ACTIVITY>
Answer these questions using the text below on bee-friendly rapeseed oil:
(a) How many of the first farmers that FOE identified are in Scotland?
(b) Which county is Farrington's Mellow Yellow from?
(c) Which supermarket's "Taste the Difference" cold-pressed rapeseed oil does R-Oil solely produce?

SUPPLIED PASSAGE>
......

Our most local bee-friendly rapeseed oil

Our most local bee-friendly rapeseed oil

Nationally, FOE identified in the bee-friendly oils shoppers guide the first farmers to make such a commitment: none are in Scotland, two are roughly equidistant from Manchester and the most northerly are:

  1. Farrington’s Mellow Yellow from Northamptonshire, available in Waitrose, Sainsbury’s, Morrisons, Booths, and independent retailers including Fusion Deli, Didsbury;
  2. R-Oil from Stow on the Wold, Gloucestershire available in larger branches of the Co-op, also sole producer of Sainsbury’s ‘Taste the Difference’ cold-pressed rapeseed oil.

......

DATASET EXCERPT>
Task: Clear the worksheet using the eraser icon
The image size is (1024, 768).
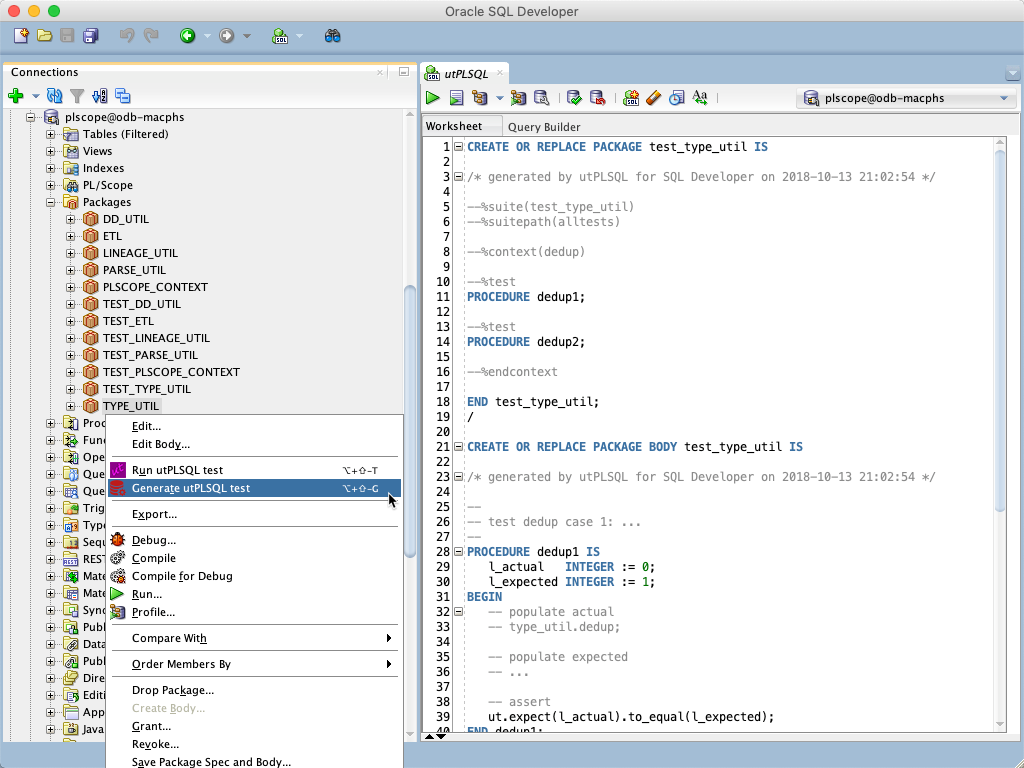Action: click(x=654, y=98)
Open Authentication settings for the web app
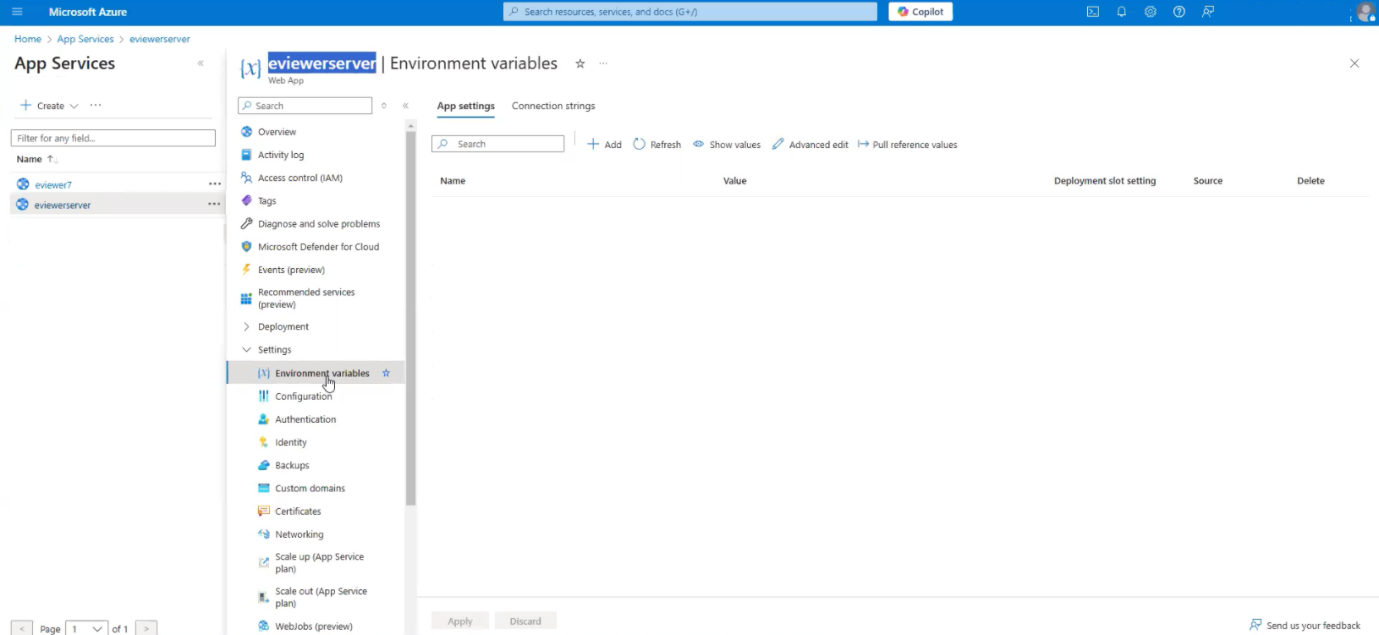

......

SOLVED EXERCISE>
(a) None.
(b) Northamptonshire.
(c) Sainsbury's.